Alumni Column:

Terry Egler

I was not a member of a Greek organization at Colgate. As a female in the Class of 1977, it was not an option. Colgate had only “gone co-ed” in 1970 and when I arrived on campus in the fall of 1973, women were a distinct minority and Colgate was still largely unprepared for us. At that time, there were 11 fraternities and 0 sororities. In a small rural town in the middle of nowhere, fraternities provided the social fabric of life on campus. Even while I was a beneficiary of that social fabric, traveling up and down the row with my friends to the different fraternity activities and parties, it never occurred to me that we – the women – were missing out on anything. We never gave a thought to sororities – or at least, I did not. Had you asked me if I wished I could join a sorority, I would have said without hesitation “no.”   

 Fast forward 30 years, my older daughter arrived at Colgate in the fall of 2003. By then, there were four sororities on campus. Because the concept of a sorority was so foreign to me, I barely took notice of them. You can imagine my surprise when my daughter told me that she wanted to pledge a sorority. My first thoughts were “really?” and “why?” as I thought that the concept of a sorority (and its “sisterhood”) was antiquated. I also was opposed to the idea of “exclusivity” on which I thought sororities were founded. I shared these thoughts with my daughter, but she was undeterred. She rushed and ended up pledging Kappa Alpha Theta (Theta). I remained skeptical but (mostly) held my tongue, telling myself that this was her experience and not mine.

Over the next three years, I observed and lived vicariously through my daughter’s experience as a Theta sister and confess that it changed my thinking. I saw my daughter grow, become a leader and find a home in a community of strong women who were smart, engaged and philanthropic. As a member of a sorority, my daughter was able to reach across the classes to form strong bonds with a diverse group of sisters that remain central to her life today. There is no doubt in my mind that my daughter’s experience as a Theta sister enriched her experience at and after Colgate, and that the sororities too enriched Colgate.

My husband (Colgate Class of 1979) is a member of Delta Epsilon (DU) and his experience has also informed my thinking about Greek life. DU has been very impactful to his life. He developed relationships with his brothers that endure to this day (34 years later!). It also gave him a sense of ownership and responsibility, as well as an important connection to Colgate.
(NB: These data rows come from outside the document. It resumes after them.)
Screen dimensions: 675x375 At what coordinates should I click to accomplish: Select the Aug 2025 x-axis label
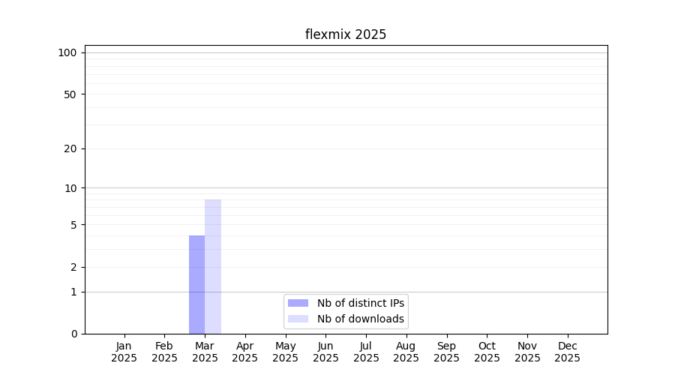click(x=407, y=352)
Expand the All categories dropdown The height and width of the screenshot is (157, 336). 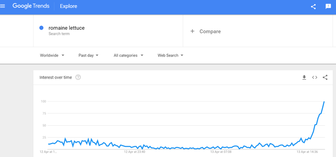(x=129, y=55)
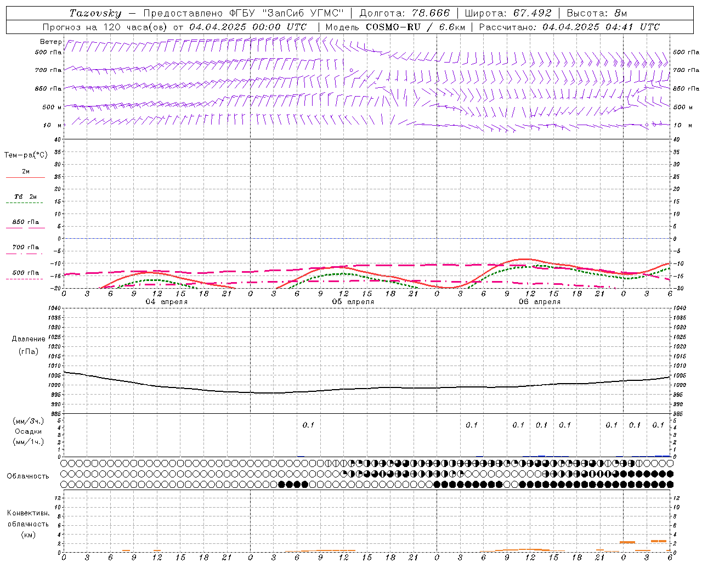Click the Конвективн. облачность panel label

pos(28,513)
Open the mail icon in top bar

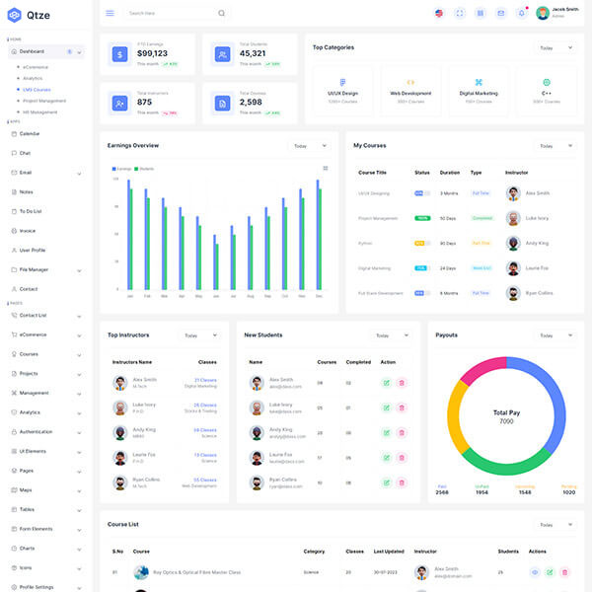501,13
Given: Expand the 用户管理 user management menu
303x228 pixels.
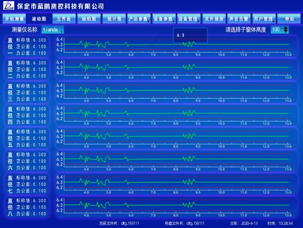Looking at the screenshot, I should (264, 19).
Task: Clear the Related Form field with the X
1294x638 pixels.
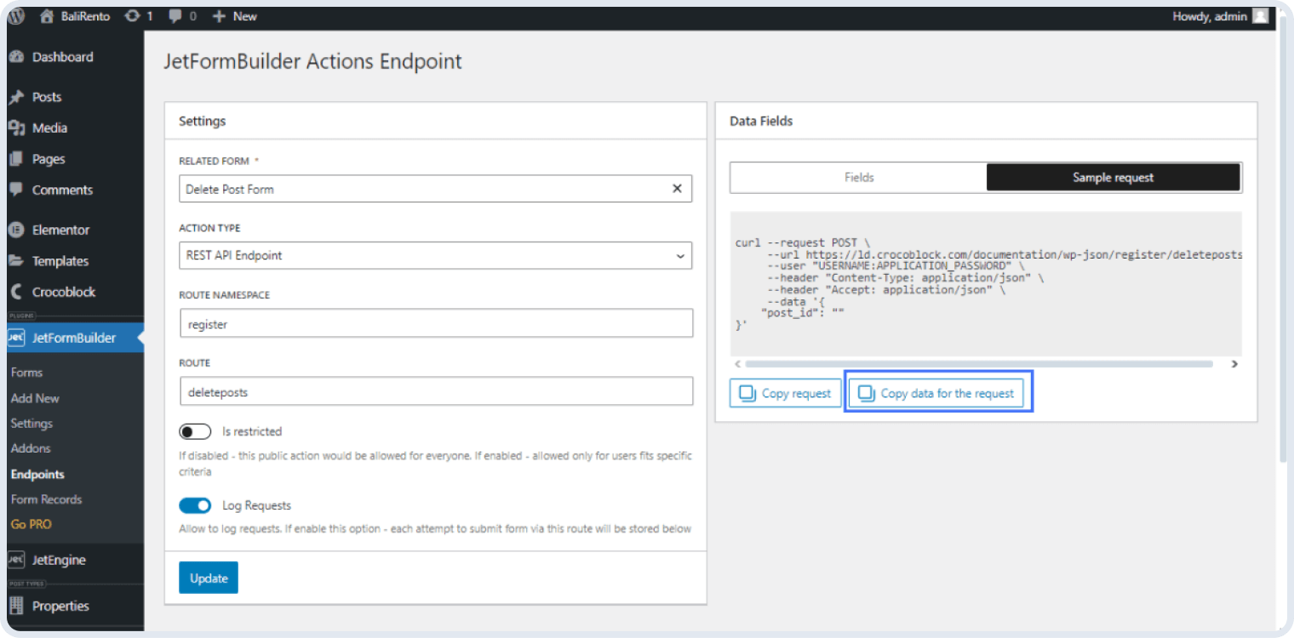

He, along with many other brothers, remain actively involved with DU, providing guidance to the undergraduate brothers on self-governance, serving as a mentor and assisting with job opportunities. Contrary to the notion that fraternities are exclusive and not diverse, DU is composed of a group of young men who are caucasian, black, hispanic, first generation American, foreign-born, people of vastly different socio-economic classes – you name it. They are truly an eclectic group of young men who are linked together by their bond of brotherhood. Their DU experience has made an important difference in their lives and to their Colgate experience.

And so, despite the fact that I personally did not experience Greek life and thought that it was antiquated, I find myself (ironically) an avid fan of Greek life. I have seen, first hand, the many benefits that Greek life offers to its members. I have also seen Colgate reap the benefits of Greek life through the connectivity it provides to the university for so many alums. These are the same alums, in large part, who give so generously of their time and money to support Colgate. Because our Greek organizations are so often under fire, I thought it was important to provide another perspective.

I recently was on campus and had the opportunity to meet with a small group of students about their experiences at Colgate. Some of the students are leaders in Greek organizations and were asked by a friend and fellow Colgate alum, “What is it about Greek life that gives you what you’re looking for – isn’t it just about the real estate?” The dialogue that question generated, as well as my own personal observations, told me that the answer is no. It’s about much more than just the house or real estate.